Рассказы | страница 4



Пашка глотнул воздуха и, не сбавляя резко протестующего тона, продолжал:

— Томимся в душных каморках, а в Поклопском буржуи едят хлеб и на музыке играют «Боже, царя храни». Как это называется: мы, дети-пролетарии, сидим голодные, а буржуям молоко посылают? Мы требуем освободить имение от издыхающей контрреволюции! — И Пашка снова победно оглянулся на ребят — глаза их блестели, и он догадался, что боевые друзья одобряют слова своего несгибаемого вожака.

— Ты, Пашка, бузу не затевай, — не поднимая головы, недовольно проговорил предревкома. Ему было досадно: работы и так по горло, неотложные дела, а тут отрывают по пустякам — и кто? Собственный братишка-сорвиголова. И, уставший от бессонной ночи, которую пришлось провести в шахте, добывая уголь, председатель ревкома продолжал: — Дети в том приюте нерусские, понятно вам?
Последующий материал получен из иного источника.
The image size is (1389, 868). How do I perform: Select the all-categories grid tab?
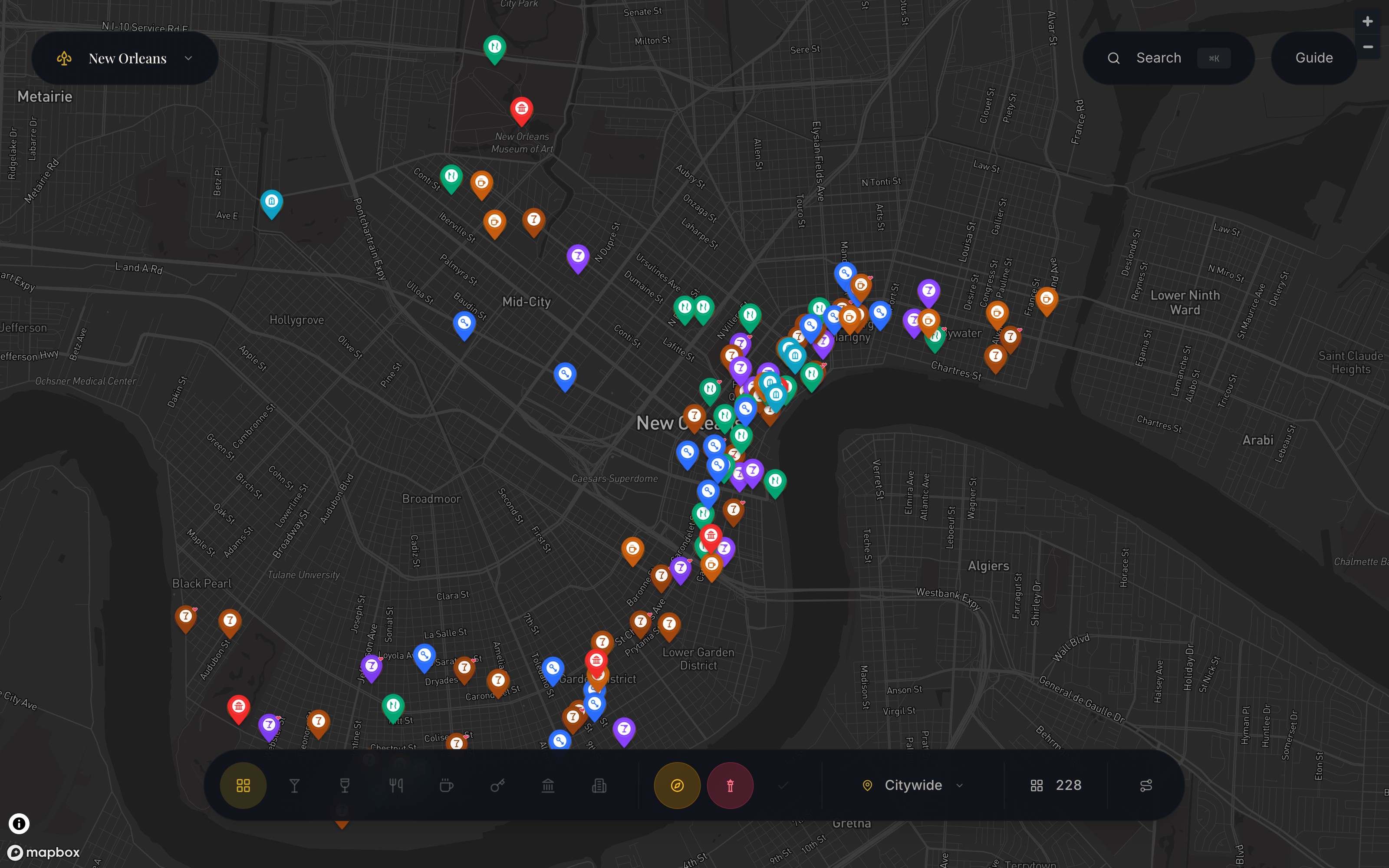244,786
Их отцы — бельгийцы, англичане, французы — работали у нас в России, а потом убежали с буржуями или убиты при защите власти капитала. По законам революции мы будем защищать этих сирот. Дети не виноваты, они тоже люди и хотят есть.

Но Пашка не сдавался.

— Мы получаем четверть фунта макухи в день, а они едят белые булки! — с негодованием проговорил он.

— И молоко пьют, — пискливо добавила Верка, но, испугавшись сердитого взгляда старшего брата, юркнула за спину Пашки.

— Это еще ничего — молоко! — выкрикнул Колька Штейгер. — Они богу молятся. У них Иисус есть, сам видал!

— Пускай буржуйчики поживут так, как мы живем, — громким голосом предложил Мишка Аршин, самый старший и самый маленький из ребят. За небольшой рост его и прозвали Аршином. Характер у него был довольно коварный — усвоил привычки отца-артельщика. Он всегда бил по самому больному. Вот и сейчас с гневом заявил: — Вы только поглядите, как наш Пашка живет, у собаки конура лучше. Зачем же издеваться над человеком?

— Не признаем! — заявил Колька Штейгер.

— Не признаем, — поддержал Пашка, бесстрашно глядя в лицо брату. — Если вы не освободите буржуйское имение, мы сами его освободим. — Тут он вспомнил, как взрослые рабочие говорили на митингах, и добавил: — Своею собственной рукой освободим!

— Значит, вы не подчиняетесь законам пролетарской власти? — сурово спросил Петр.

В спор вступил Володька Дед, прозванный так за сиплый голос и густой белый пушок, покрывавший круглое детское лицо. Володька был самым сильным из всех рудничных ребят, он без труда выжимал пудовую гирю и мог побороть самого Пашку, если бы не был по характеру добродушным и безответным. Но сейчас справедливый Пашкин протест задел и его мягкое, незлобивое сердце.